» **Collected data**
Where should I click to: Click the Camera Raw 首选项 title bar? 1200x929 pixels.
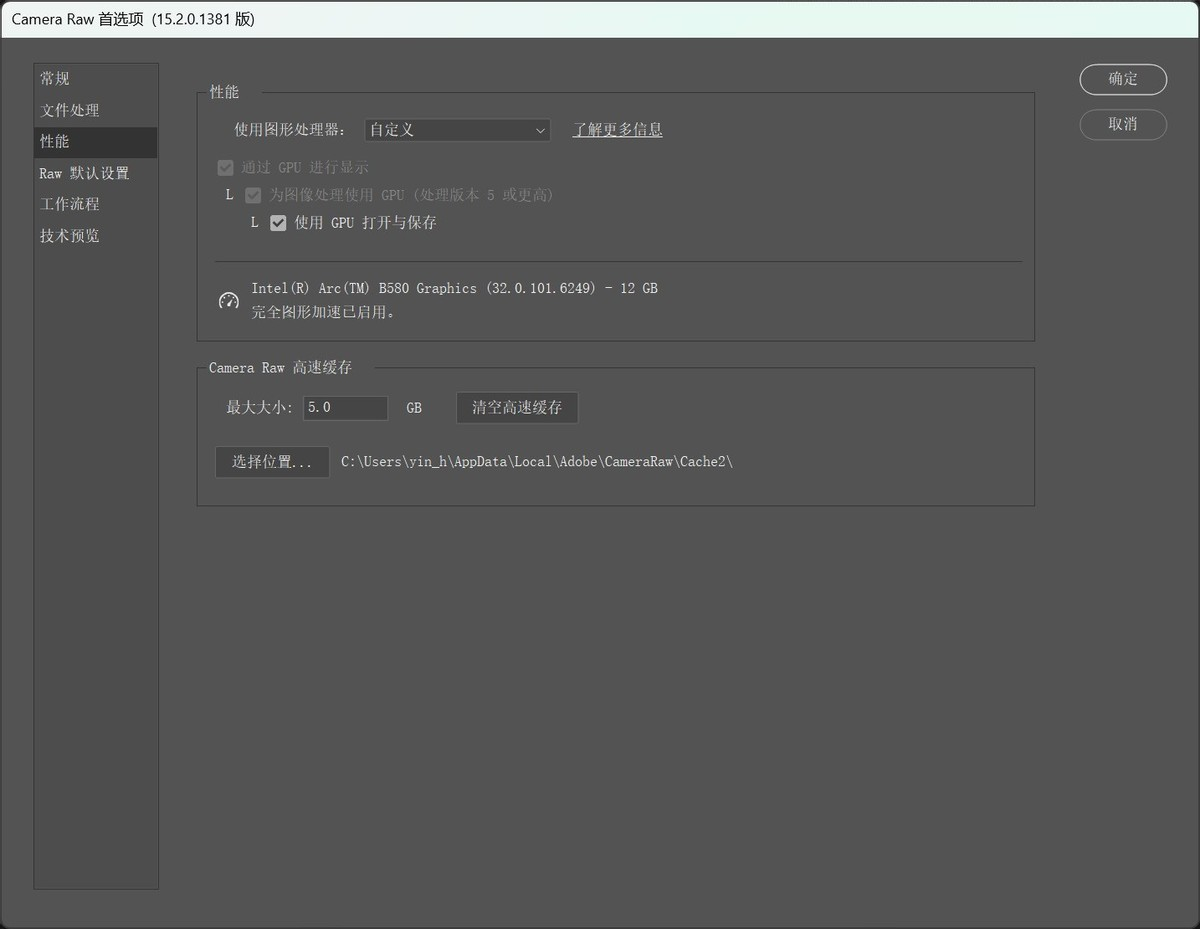click(600, 19)
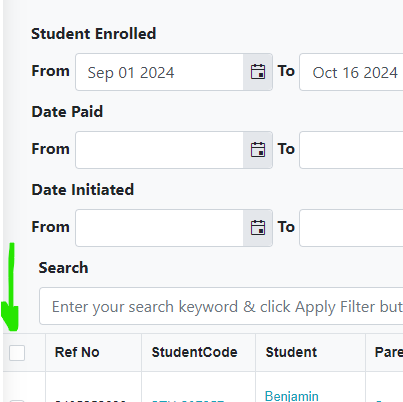The width and height of the screenshot is (403, 402).
Task: Open the Benjamin student link
Action: (x=292, y=396)
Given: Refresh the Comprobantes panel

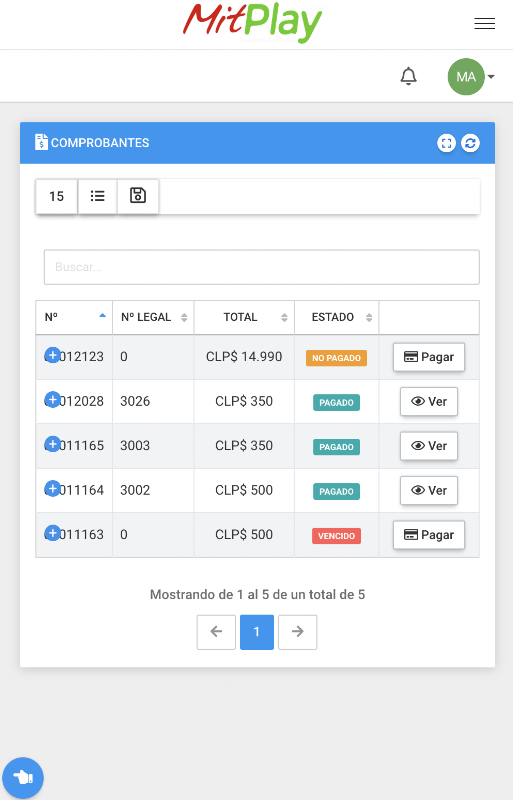Looking at the screenshot, I should pos(470,143).
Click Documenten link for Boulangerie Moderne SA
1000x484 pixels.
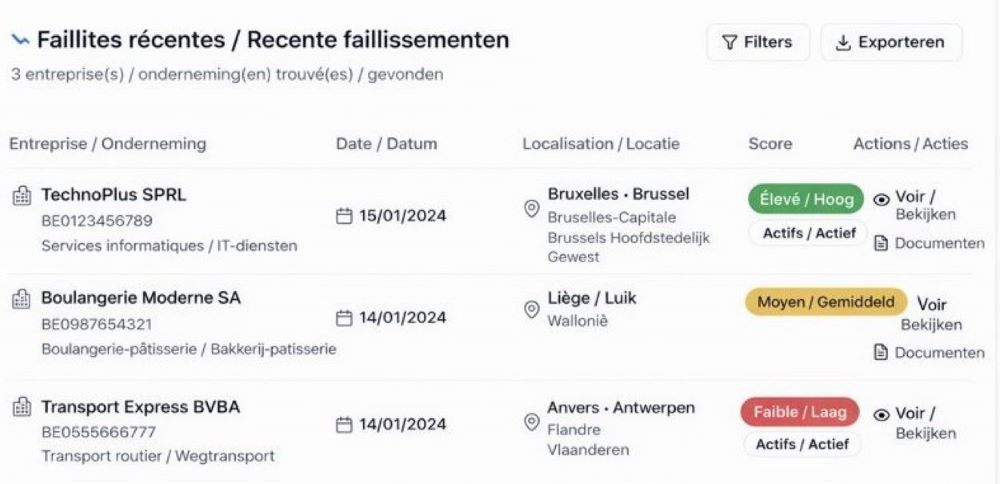[x=939, y=352]
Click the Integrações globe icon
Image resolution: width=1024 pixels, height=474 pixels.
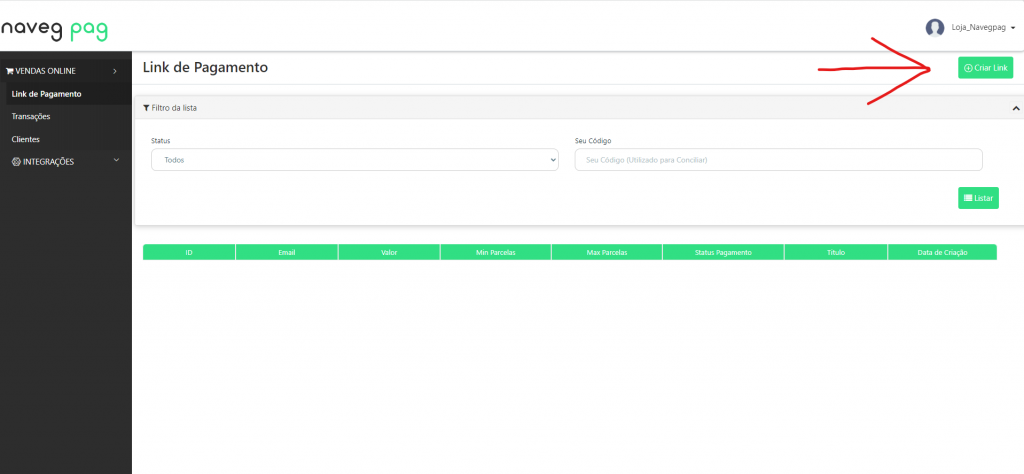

» **Exercise description**
A word-for-word copy is needed of the lines from the line holding "1000x484 pixels." through the end of the records, both included, excluding every picture.

» **Task result**
1000x484 pixels.
[x=939, y=352]
Click the Integrações globe icon
Image resolution: width=1024 pixels, height=474 pixels.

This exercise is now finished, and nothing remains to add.